_Data for review:_
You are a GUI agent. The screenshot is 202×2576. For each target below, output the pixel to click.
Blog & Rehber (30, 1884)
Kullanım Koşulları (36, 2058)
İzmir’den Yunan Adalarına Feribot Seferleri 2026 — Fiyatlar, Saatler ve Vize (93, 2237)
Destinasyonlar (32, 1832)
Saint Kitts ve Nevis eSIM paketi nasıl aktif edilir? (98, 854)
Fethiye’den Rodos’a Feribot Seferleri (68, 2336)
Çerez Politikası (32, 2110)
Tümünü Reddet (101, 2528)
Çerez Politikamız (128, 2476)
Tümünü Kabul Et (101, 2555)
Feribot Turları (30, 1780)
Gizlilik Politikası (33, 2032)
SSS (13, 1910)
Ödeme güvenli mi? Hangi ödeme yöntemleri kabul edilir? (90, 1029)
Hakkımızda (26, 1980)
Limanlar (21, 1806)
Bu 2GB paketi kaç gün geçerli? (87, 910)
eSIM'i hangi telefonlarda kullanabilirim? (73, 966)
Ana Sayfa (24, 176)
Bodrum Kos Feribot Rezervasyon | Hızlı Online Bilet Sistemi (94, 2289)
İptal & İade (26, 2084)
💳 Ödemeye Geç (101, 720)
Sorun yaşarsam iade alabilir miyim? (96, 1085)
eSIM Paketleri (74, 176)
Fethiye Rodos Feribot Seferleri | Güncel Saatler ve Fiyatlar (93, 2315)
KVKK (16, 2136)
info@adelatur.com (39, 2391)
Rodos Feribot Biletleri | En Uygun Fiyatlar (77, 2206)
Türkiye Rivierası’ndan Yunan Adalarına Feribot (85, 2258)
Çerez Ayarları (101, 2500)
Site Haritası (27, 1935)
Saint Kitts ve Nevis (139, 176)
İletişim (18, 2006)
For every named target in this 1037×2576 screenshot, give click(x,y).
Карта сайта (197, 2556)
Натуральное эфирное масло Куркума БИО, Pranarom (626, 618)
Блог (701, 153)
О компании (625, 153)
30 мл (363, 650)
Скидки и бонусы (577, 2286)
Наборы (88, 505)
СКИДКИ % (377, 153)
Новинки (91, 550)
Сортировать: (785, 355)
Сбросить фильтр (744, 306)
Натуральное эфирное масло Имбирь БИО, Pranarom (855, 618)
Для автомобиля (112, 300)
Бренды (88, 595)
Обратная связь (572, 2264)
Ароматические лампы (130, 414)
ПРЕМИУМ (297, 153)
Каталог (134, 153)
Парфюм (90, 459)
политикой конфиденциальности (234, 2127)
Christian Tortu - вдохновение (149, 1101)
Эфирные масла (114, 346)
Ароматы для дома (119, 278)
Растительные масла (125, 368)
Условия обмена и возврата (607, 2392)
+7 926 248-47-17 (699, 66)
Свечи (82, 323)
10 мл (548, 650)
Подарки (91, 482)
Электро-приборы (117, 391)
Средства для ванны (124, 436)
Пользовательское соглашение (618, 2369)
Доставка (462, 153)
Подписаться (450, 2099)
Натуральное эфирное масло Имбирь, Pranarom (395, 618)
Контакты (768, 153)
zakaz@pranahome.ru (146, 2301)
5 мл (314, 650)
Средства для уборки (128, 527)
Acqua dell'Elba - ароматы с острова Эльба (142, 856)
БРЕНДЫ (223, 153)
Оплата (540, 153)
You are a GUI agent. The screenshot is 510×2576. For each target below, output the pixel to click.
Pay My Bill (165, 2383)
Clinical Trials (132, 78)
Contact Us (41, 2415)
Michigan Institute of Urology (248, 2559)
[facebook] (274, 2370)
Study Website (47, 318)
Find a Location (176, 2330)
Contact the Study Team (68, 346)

_Prompt:_
Once you have read the listing, copy it out exactly.

_Response to the exercise:_
You are a GUI agent. The screenshot is 202×2576. For each target below, output the pixel to click.
Blog & Rehber (30, 1884)
Kullanım Koşulları (36, 2058)
İzmir’den Yunan Adalarına Feribot Seferleri 2026 — Fiyatlar, Saatler ve Vize (93, 2237)
Destinasyonlar (32, 1832)
Saint Kitts ve Nevis eSIM paketi nasıl aktif edilir? (98, 854)
Fethiye’den Rodos’a Feribot Seferleri (68, 2336)
Çerez Politikası (32, 2110)
Tümünü Reddet (101, 2528)
Çerez Politikamız (128, 2476)
Tümünü Kabul Et (101, 2555)
Feribot Turları (30, 1780)
Gizlilik Politikası (33, 2032)
SSS (13, 1910)
Ödeme güvenli mi? Hangi ödeme yöntemleri kabul edilir? (90, 1029)
Hakkımızda (26, 1980)
Limanlar (21, 1806)
Bu 2GB paketi kaç gün geçerli? (87, 910)
eSIM'i hangi telefonlarda kullanabilirim? (73, 966)
Ana Sayfa (24, 176)
Bodrum Kos Feribot Rezervasyon | Hızlı Online Bilet Sistemi (94, 2289)
İptal & İade (26, 2084)
💳 Ödemeye Geç (101, 720)
Sorun yaşarsam iade alabilir miyim? (96, 1085)
eSIM Paketleri (74, 176)
Fethiye Rodos Feribot Seferleri | Güncel Saatler ve Fiyatlar (93, 2315)
KVKK (16, 2136)
info@adelatur.com (39, 2391)
Rodos Feribot Biletleri | En Uygun Fiyatlar (77, 2206)
Türkiye Rivierası’ndan Yunan Adalarına Feribot (85, 2258)
Çerez Ayarları (101, 2500)
Site Haritası (27, 1935)
Saint Kitts ve Nevis (139, 176)
İletişim (18, 2006)
For every named target in this 1037×2576 screenshot, give click(x,y).
Карта сайта (197, 2556)
Натуральное эфирное масло Куркума БИО, Pranarom (626, 618)
Блог (701, 153)
О компании (625, 153)
30 мл (363, 650)
Скидки и бонусы (577, 2286)
Наборы (88, 505)
СКИДКИ % (377, 153)
Новинки (91, 550)
Сортировать: (785, 355)
Сбросить фильтр (744, 306)
Натуральное эфирное масло Имбирь БИО, Pranarom (855, 618)
Для автомобиля (112, 300)
Бренды (88, 595)
Обратная связь (572, 2264)
Ароматические лампы (130, 414)
ПРЕМИУМ (297, 153)
Каталог (134, 153)
Парфюм (90, 459)
политикой конфиденциальности (234, 2127)
Christian Tortu - вдохновение (149, 1101)
Эфирные масла (114, 346)
Ароматы для дома (119, 278)
Растительные масла (125, 368)
Условия обмена и возврата (607, 2392)
+7 926 248-47-17 (699, 66)
Свечи (82, 323)
10 мл (548, 650)
Подарки (91, 482)
Электро-приборы (117, 391)
Средства для ванны (124, 436)
Пользовательское соглашение (618, 2369)
Доставка (462, 153)
Подписаться (450, 2099)
Натуральное эфирное масло Имбирь, Pranarom (395, 618)
Контакты (768, 153)
zakaz@pranahome.ru (146, 2301)
5 мл (314, 650)
Средства для уборки (128, 527)
Acqua dell'Elba - ароматы с острова Эльба (142, 856)
БРЕНДЫ (223, 153)
Оплата (540, 153)
You are a GUI agent. The screenshot is 510×2576. For each target below, output the pixel to click.
Pay My Bill (165, 2383)
Clinical Trials (132, 78)
Contact Us (41, 2415)
Michigan Institute of Urology (248, 2559)
[facebook] (274, 2370)
Study Website (47, 318)
Find a Location (176, 2330)
Contact the Study Team (68, 346)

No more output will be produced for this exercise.